Questions are mounting about the widening of U.S. 1 between Stafford and Prince William counties. And they’re coming before an influx of federal workers is expected to relocate to Quantico Marine Corps Base in 2011.
The road is currently being widened from four to six lanes in Triangle, between Joplin and Brady’s Hill roads, as part of the planned Triangle Village near the National Museum of the Marine Corps. Improvements to the small stretch of road are being paid for by Prince William County taxpayers.
But it seems there won’t be any federal help when it comes to additional road improvements for the BRAC relocation to Quantico.
“Keep in mind… 60 million of taxpayers’ money has been put into Route 1 from Joplin to Brady’s Hill. That took a total of 16 years to come to fruition, and that is going to be completed next summer or fall,” said Prince William Board Supervisor Maureen S. Caddigan, R-Dumfries. “Prince William County has done more than its fair share, so at the BRAC meeting, when all of those people come to talk and listen to us…our last one was very discouraging because we were told very politely ‘we’re going to put you on notice: we don’t have any money.’ And so I really don’t know how we are going to widen from Fuller Road [in Stafford], which has been approved by both counties, which is going to cost two and a half million, and now we are told Prince William County is going to have to match the funds to widen the road in Stafford County.”
Last month, Prince William propositioned the federal government for $2.5 million for a study to explore widening U.S. 1 between Triangle and Boswell’s Corner in Stafford County. If the money is approved and the study completed, it should take about $25 million to widen that portion of the road, officials said.
Even if it is widened, problems will remain on U.S. 1 in North Woodbridge.
A long rang plan calls for the widening the road to six lanes between Triangle and the Occoquan River by 2030. But even if it is widened, six lanes may not be enough, transportation planners say.
The road may need to be widened to as much as 12-lanes at some points to accommodate all the new BRAC traffic, planners say.
“We have come to the conclusion that continuing to widen the road is not the solution,” said Pat Thomas, with Prince William County Planning Office. “You end up with a ceiling-less tunnel, so that’s not the solution.”

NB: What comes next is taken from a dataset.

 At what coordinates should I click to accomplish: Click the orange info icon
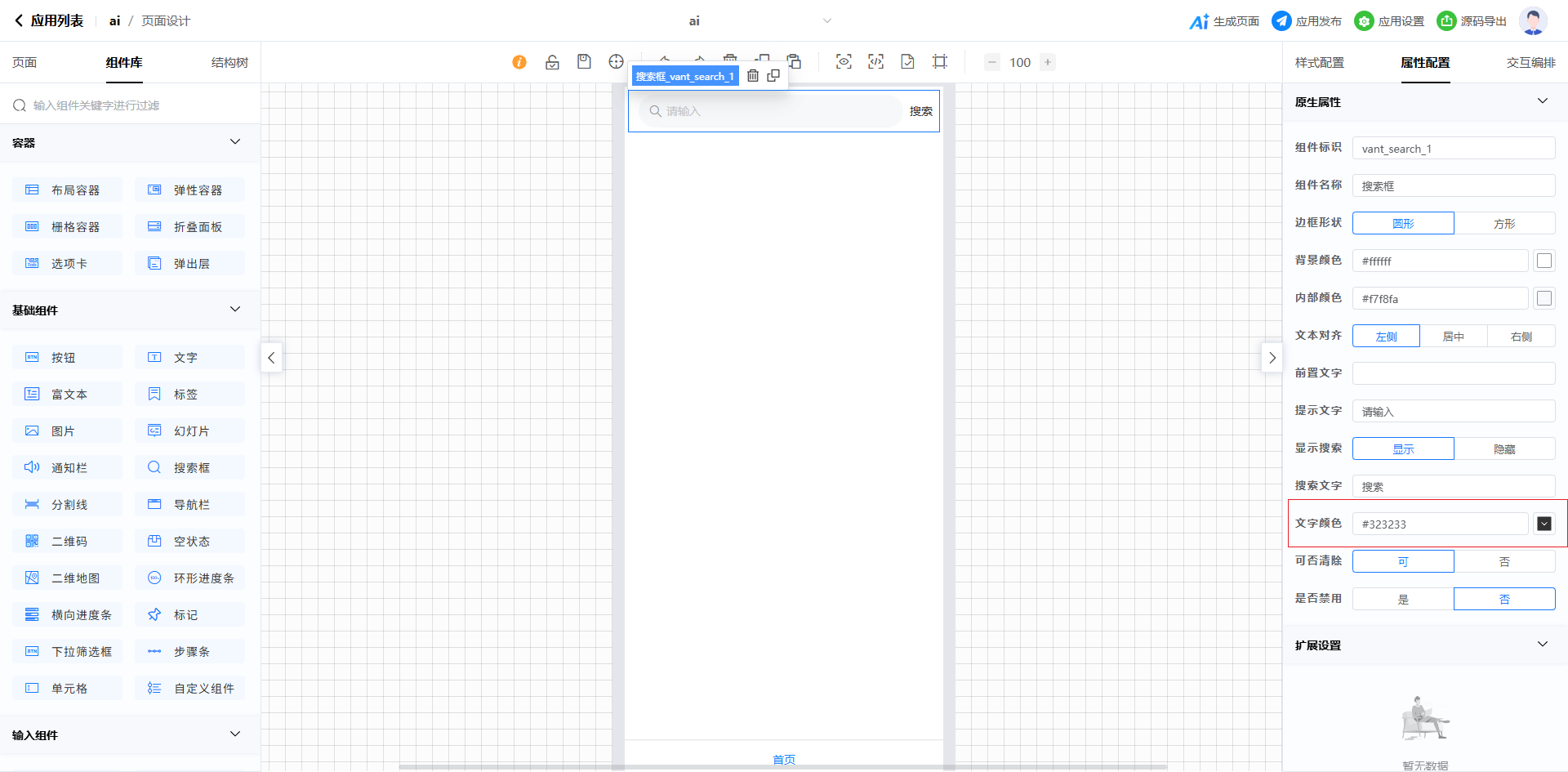click(519, 62)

The recommendation comes after the county last month approved its North Woodbridge comprehensive plan, which will govern the development of the 160 acres between Occoquan Road and Annapolis Way.
At 12 lanes the road would be wider than Interstate 95, which runs parallel to it, and would consume more homes, businesses, would require sound walls and would make the area pedestrian unfriendly, said Thomas.